Would those same readers be disconcerted to see paywalled content on their existing site? Might it not imply that, eventually, they too would be asked to pay for the content they have been reading for years without charge?

The real question might be: The Daily Mail should want to balance its longterm business model with digital readership revenue, but why do anything that might upset the highly-successful Mail Online?

If Mail+ really has a steady-ish 100k+ of paying subscribers, why not invest more in exclusive content (perhaps, especially podcasts and video) and marketing to maximise readership revenues there?

We have an idea.

Given that DMGT might be as worried about the longterm stability of the ads-funded Mail Online as about the need to develop ancillary revenue streams, its 2024 strategy plan could instead combine a Mail+ subs drive with a low-no cost Mail Online membership drive to intensify and secure its audience engagement. Admittedly, that membership could include some “premium” content but it need not look like a paywall or a longterm attempt to change the deal for its readers. That’s the risk to avoid.

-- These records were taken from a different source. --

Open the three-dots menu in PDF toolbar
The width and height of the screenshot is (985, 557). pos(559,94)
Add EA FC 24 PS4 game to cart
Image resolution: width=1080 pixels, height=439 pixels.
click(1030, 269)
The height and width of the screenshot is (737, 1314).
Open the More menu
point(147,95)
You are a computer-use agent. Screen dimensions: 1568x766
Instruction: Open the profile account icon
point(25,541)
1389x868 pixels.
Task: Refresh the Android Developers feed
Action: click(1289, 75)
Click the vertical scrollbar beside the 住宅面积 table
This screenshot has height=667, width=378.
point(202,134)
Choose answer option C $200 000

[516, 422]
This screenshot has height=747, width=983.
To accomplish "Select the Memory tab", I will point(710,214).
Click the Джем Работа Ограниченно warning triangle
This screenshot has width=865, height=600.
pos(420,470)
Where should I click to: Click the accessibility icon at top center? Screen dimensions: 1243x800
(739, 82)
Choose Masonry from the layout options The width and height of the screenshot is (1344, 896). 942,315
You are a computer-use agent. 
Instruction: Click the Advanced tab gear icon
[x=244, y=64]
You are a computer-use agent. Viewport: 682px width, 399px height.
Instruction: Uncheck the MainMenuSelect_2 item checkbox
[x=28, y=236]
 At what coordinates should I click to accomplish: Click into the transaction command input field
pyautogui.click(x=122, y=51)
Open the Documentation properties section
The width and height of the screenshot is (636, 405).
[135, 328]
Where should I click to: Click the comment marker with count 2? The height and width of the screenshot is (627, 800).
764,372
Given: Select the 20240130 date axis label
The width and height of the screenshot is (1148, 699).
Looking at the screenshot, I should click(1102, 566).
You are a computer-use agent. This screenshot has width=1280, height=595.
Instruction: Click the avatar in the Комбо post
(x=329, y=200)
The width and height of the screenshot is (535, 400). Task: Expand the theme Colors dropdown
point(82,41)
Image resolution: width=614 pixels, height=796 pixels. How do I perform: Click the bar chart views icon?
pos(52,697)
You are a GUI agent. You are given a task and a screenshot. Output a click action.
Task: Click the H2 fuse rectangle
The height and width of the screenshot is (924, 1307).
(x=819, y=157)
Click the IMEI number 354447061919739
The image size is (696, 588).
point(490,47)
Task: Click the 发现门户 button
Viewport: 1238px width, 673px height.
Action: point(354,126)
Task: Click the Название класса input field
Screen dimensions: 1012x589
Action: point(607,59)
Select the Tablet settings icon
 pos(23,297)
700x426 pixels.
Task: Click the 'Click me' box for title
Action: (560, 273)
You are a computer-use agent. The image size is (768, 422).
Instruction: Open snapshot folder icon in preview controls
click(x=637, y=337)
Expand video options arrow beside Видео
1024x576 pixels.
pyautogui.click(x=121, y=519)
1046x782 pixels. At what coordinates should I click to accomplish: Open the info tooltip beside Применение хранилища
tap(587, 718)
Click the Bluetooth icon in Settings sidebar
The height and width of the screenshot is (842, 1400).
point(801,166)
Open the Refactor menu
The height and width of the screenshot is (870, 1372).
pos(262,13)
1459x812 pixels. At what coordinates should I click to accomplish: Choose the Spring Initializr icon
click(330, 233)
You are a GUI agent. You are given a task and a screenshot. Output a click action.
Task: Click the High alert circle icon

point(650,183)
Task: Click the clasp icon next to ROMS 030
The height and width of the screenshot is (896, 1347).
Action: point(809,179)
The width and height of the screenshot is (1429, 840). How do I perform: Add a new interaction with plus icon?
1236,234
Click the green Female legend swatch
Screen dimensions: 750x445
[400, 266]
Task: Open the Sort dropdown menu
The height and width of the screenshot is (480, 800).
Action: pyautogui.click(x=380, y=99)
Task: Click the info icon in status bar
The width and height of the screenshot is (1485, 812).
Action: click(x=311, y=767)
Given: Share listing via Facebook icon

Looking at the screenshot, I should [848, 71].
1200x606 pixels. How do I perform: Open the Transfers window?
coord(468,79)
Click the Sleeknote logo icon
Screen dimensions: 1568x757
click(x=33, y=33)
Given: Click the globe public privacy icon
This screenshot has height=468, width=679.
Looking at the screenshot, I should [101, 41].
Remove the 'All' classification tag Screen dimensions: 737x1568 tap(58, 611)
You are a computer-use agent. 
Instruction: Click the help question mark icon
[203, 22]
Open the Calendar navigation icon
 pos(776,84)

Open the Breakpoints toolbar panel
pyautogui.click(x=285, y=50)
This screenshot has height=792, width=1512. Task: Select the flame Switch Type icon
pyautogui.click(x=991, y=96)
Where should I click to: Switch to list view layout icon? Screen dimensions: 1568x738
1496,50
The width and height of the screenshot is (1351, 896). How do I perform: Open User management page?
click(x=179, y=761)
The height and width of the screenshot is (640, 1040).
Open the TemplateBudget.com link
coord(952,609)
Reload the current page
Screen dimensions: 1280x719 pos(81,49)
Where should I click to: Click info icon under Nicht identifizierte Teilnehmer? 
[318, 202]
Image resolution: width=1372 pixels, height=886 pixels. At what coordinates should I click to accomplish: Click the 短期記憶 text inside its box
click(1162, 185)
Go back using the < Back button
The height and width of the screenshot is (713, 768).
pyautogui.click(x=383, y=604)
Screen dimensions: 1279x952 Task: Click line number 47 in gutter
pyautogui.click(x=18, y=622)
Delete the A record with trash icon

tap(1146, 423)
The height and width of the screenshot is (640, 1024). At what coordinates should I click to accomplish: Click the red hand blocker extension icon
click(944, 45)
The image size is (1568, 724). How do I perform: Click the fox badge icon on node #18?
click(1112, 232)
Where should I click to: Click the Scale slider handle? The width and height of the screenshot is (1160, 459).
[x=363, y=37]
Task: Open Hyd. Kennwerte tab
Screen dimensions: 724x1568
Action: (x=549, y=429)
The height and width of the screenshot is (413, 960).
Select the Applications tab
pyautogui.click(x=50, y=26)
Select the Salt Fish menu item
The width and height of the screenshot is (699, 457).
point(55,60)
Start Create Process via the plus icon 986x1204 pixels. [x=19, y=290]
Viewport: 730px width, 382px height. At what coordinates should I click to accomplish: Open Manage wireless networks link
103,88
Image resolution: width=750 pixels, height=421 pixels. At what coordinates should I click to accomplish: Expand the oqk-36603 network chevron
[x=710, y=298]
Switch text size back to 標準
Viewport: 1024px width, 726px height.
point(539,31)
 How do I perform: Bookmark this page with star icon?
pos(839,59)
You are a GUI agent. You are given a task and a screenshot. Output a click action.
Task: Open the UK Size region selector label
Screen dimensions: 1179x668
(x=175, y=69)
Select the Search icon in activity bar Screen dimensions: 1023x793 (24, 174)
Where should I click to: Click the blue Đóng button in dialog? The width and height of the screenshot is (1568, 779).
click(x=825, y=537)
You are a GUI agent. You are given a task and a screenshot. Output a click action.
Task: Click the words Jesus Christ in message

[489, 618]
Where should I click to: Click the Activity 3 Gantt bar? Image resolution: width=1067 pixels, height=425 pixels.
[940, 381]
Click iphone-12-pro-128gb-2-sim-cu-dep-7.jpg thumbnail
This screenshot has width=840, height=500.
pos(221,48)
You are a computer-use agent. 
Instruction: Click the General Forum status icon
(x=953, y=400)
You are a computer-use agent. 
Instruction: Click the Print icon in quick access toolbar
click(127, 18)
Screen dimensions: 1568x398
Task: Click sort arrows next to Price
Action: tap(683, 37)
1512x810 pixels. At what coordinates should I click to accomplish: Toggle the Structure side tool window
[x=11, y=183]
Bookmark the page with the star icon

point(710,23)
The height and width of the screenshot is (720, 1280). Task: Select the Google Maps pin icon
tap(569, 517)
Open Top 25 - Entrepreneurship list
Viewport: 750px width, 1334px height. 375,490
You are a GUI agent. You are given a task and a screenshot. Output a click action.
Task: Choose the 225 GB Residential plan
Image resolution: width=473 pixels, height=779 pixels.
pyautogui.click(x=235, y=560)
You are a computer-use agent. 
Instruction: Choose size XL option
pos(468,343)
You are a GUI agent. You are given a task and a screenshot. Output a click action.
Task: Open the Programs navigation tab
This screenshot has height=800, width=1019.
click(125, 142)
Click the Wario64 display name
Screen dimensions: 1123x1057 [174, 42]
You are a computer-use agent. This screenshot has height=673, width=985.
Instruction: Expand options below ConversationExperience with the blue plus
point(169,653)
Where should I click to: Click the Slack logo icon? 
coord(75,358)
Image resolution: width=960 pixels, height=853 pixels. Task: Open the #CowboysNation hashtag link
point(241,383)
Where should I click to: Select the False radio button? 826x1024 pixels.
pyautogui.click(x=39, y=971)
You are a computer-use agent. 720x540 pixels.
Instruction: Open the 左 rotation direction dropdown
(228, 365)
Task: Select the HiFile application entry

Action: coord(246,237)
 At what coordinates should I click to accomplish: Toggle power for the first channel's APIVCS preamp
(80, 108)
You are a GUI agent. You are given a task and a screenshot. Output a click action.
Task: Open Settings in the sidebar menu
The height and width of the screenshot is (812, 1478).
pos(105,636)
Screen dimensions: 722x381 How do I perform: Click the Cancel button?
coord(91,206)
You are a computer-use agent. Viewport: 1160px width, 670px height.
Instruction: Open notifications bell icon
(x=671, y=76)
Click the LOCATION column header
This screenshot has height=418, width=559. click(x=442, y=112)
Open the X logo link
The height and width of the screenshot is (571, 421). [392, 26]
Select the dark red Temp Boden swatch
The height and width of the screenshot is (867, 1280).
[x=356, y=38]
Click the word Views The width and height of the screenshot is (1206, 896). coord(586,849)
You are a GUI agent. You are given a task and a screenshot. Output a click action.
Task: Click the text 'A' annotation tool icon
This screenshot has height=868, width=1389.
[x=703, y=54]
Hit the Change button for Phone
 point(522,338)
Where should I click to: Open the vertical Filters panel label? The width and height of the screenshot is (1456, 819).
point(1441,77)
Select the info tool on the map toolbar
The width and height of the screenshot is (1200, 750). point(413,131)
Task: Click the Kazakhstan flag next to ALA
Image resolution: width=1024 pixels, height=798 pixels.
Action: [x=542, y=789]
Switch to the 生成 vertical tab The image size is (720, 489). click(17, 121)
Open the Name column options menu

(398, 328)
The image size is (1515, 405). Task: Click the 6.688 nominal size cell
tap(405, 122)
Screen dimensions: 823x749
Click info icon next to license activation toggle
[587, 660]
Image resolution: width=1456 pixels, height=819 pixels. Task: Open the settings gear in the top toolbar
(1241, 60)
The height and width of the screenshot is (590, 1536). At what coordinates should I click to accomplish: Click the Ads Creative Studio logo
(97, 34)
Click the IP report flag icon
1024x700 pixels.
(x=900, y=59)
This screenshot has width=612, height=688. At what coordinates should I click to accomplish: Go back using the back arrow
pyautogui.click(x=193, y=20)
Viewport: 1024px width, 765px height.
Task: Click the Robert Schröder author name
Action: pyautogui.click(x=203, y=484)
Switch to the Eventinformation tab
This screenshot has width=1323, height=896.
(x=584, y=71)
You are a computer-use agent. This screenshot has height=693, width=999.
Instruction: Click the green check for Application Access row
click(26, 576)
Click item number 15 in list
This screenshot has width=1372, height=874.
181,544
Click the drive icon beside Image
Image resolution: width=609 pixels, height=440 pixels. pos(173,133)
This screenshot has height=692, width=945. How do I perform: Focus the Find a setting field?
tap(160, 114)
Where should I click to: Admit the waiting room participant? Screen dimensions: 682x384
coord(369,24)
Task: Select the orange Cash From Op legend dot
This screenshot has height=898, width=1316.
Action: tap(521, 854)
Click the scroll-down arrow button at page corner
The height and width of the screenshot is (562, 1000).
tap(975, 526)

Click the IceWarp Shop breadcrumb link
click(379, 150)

These are interesting times for the £1bn-revenue DMGT (60% news, 40% B2B and trade shows) as it navigates a future away from the vagaries of the stockmarket.

**Acquisition of Telegraph Media Group is a two-stage process. The first completed this week when the Barclay family repaid its £1bn+ debt to Lloyd’s Bank using loans from Redbird IMI and directly from Abu Dhabi. The second stage – conversion of the RedBird IMI loan into ownership of The Telegraph and The Spectator political weekly – has been prevented while the UK regulators Ofcom and the Competition & Markets Authority investigate. They are both expected to report in January.